選んだ抜粋:
====
神が人間に対して石とバナナを示し、どちらかを一つを選ぶように命ずる。人間は食べられない石よりも、食べることのできるバナナを選ぶ。硬く変質しない石は不老不死の象徴であり、ここで石を選んでいれば人間は不死(または長命)になることができたが、バナナを選んでしまったために、バナナが子ができると親が枯れて(死んで)しまうように、またはバナナのように脆く腐りやすい体になって、人間は死ぬように(または短命に)なったのである[2]。
スラウェシ島(セレベス)のアルフール族(トラジャ族)の神話
[編集]初め天と地の間は近く、人間は、創造神が縄に結んで天空から垂し下してくれる贈物によって命を繋いでいた。
ある日、創造神は石を下した。
我々の最初の父母は神に叫んだ。
「この石をどうしたらよいのか。何か他のものを下さい」
神は石を引き上げてバナナを代りに下して来た。
我々の最初の父母は走りよってバナナを食べた。
すると、天から声があった。
「お前たちはバナナを選んだから、お前たちの生命はバナナの生命のようになるだろう。バナナの木が子供をもつときには、親の木は死んでしまう。そのようにお前たちは死に、お前たちの子供たちがその地位を占めるだろう。もしもお前たちが石を選んだならば、お前たちの生命は石の生命のように不変不死であったろうに」[3]
スラウェシ島の植民地時代の名称はセレベス。アルフル族は『「イスラム教徒ではない人」=「森の人」』と言う意味の総称。個別の族名では「トラジャ族」が同様の神話を伝えている。
====
取り組む課題:
(1) 石とバナナの神話の抜粋によると、スラウェシ島の植民地時代の名称は何か。
(2) 石とバナナの神話の抜粋に出てくる地名と民族名の表記を、表記の違うものも別々に数えて、すべて挙げよ。
(3) 石とバナナの神話の抜粋を、最後の文の後から書き継げ。

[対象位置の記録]
====
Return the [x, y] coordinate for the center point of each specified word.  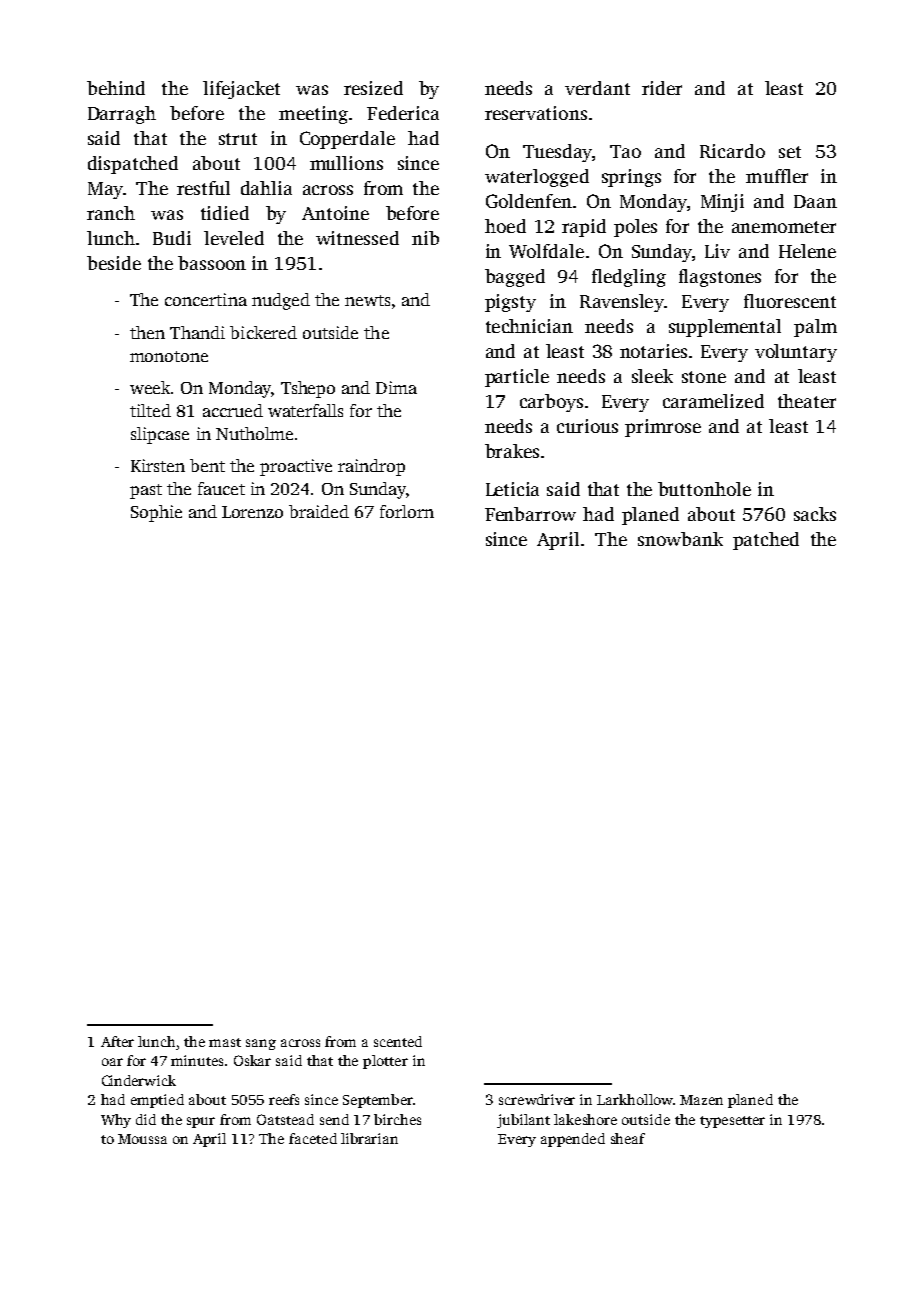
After [117, 1041]
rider [662, 88]
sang [261, 1044]
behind [116, 88]
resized [373, 88]
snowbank [680, 539]
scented [398, 1041]
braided [319, 511]
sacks [815, 514]
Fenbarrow [530, 514]
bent [207, 465]
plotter [385, 1062]
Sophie [156, 513]
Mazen [701, 1100]
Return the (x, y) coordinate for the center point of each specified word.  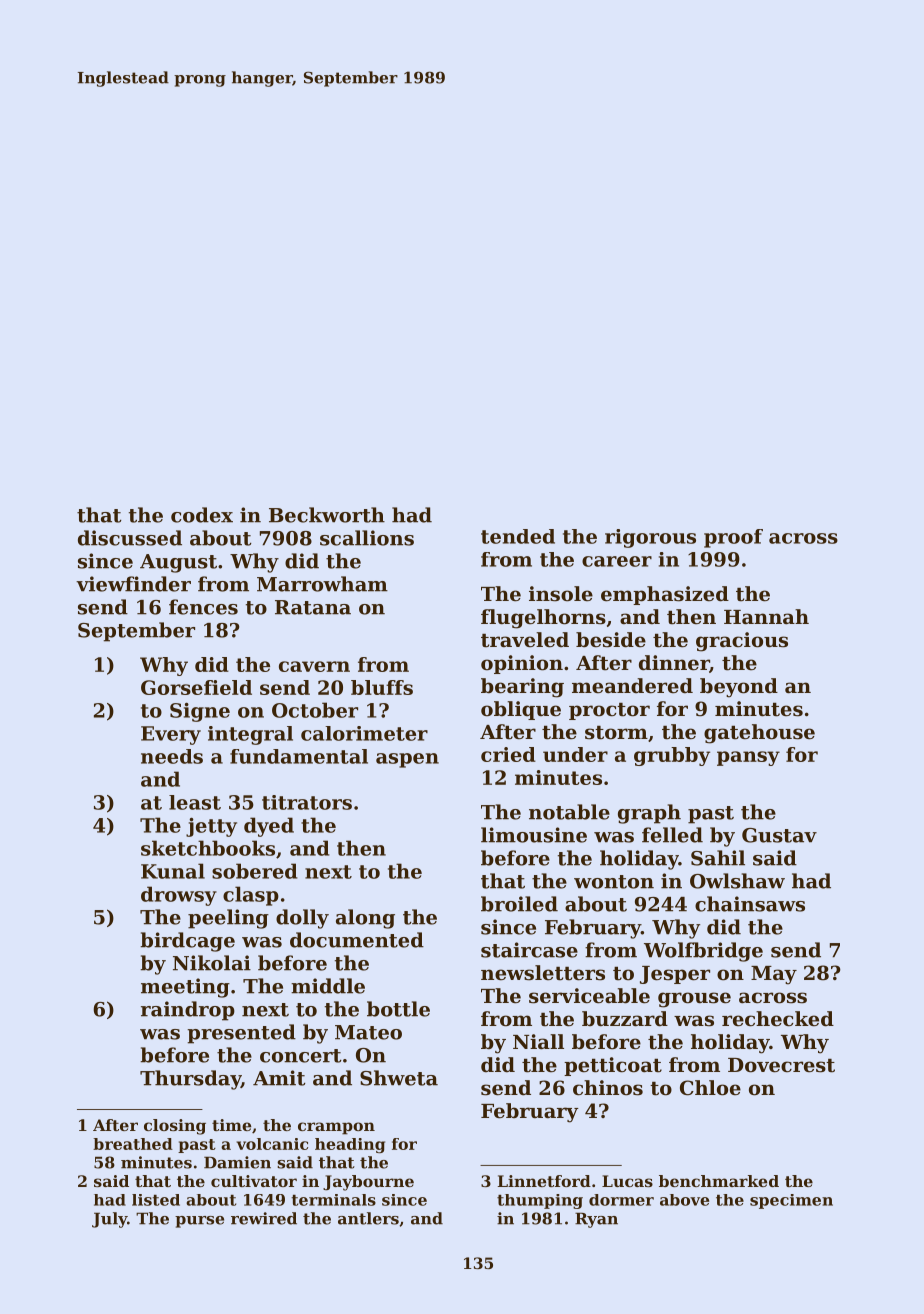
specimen (791, 1201)
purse (199, 1222)
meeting (185, 988)
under (575, 754)
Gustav (779, 835)
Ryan (596, 1220)
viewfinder (133, 584)
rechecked (778, 1019)
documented (357, 940)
====
課題別の解答:
(1) スラウェシ島の植民地時代の名称はセレベスである。

(2) 地名と民族名の表記は、スラウェシ島、セレベス、アルフール族、トラジャ族、アルフル族の五つである。

(3)
日本神話
[編集]降臨した天孫ニニギに対し、国津神であるオオヤマツミが娘のイワナガヒメ(姉)とコノハナノサクヤビメ(妹)の姉妹を嫁がせる。しかしニニギは醜いイワナガヒメを帰してしまい、美しいコノハナノサクヤビメとのみ結婚してしまう。コノハナノサクヤビメは天孫の繁栄の象徴として、イワナガヒメは天孫の長寿の象徴として嫁いだものであったが、イワナガヒメが送り帰されたために天孫(天皇)は短命になったのであるという。この説話にはバナナが登場しないが、岩すなわち石を名前に含むイワナガヒメが選ばれていないこと、それによって短命になったということから、バナナ型神話の変形と考えられている。コノハナノサクヤビメはすなわちすぐに散ってしまう花であり、食べればなくなってしまうバナナに対応しているとも考えられる。[4]
なお、この説話は旧約聖書の創世記29章における、ヤコブの妻である、レア(姉・不美人・多産)とラケル(妹・美人・少産)の姉妹の説話とも類似している。
創世記
[編集]旧約聖書の創世記に出てくる生命の樹と知恵の樹(善悪の知識の樹)の説話も、このバナナ型神話の変形であると考えられる。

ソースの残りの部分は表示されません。